|

Savaş cephesinden yeni haber yok

II. Dünya Savaşı’nın neden olduğu yıkımı yansıtan fotoğraflarıyla dünyada büyük ses getiren İsviçreli fotoğrafçı Werner Bischof’un en özel kareleri ilk kez İstanbul’da sergileniyor. Avrupa’dan Uzakdoğu’ya uzanan farklı coğrafyalardaki acıyı kayıt altına alan sanatçının 1936-1954 yılları arasında çektiği kareler oldukça sarsıcı. Oğul Marco Bischof, “Dünya yanıyor ve biz hiçbir şey yapmadan yaşıyoruz. İnsanları bu sergilerle etkilemeye ve harekete geçirmeye çalışıyoruz” diyor.

Yeni Şafak ve
04:00 - 8/07/2018 Pazar
Güncelleme: 04:18 - 8/07/2018 Pazar
Yeni Şafak
1952, Kuzey Kore’de bir kamp. Fotoğrafta görünen küçük çocuk kampın en genç üyesi.
1952, Kuzey Kore’de bir kamp. Fotoğrafta görünen küçük çocuk kampın en genç üyesi.

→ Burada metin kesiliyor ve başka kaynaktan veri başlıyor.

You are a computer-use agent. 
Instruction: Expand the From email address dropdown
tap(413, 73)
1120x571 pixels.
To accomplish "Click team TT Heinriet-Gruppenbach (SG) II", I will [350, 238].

1972 yılında Vietnam Savaşı’nda köyüne atılan bombadan kaçarken çığlık çığlığa yollara düşen küçük kız çocuğu Kim Phuc, Sovyet-Afgan savaşında öksüz kalan, 1985’de National Geographic’e kapak olarak bakışlarıyla herkesi sarsan Afgan kızı Şarbat Gula, geçtiğimiz ay İsrail işgaline karşı sapanıyla direnen 29 yaşındaki Filistinli Fadi Ebu Salah… Savaşta çekilen tek bir karenin ciltler dolusu kitaptan, akademik çalışmadan ya da bir bildiriden çok daha etkili olduğu kesin! Çünkü yıllar sürse de o imge zihnimizi hep diri, yaşananları hep güncel tutuyor…


İKİ DÜNYA SAVAŞI ARASINDA

İsviçreli Werner Bischof, 1930’lardan 50’li yıllara dek, dünyanın dört bir yanında yaşanan savaşı, kıtlığı, acıyı kayıt altına alan bir fotoğrafçı... 1916 doğumlu Bischof, kısa süren yaşamı boyunca Almanya, Macaristan, Japonya gibi II. Dünya Savaşı’nı en ağır şekilde yaşayan ülkeleri ziyaret etti, gözünü Hindistan, Peru gibi kıtlıkla mücadele eden coğrafyaların çaresizliğine çevirdi.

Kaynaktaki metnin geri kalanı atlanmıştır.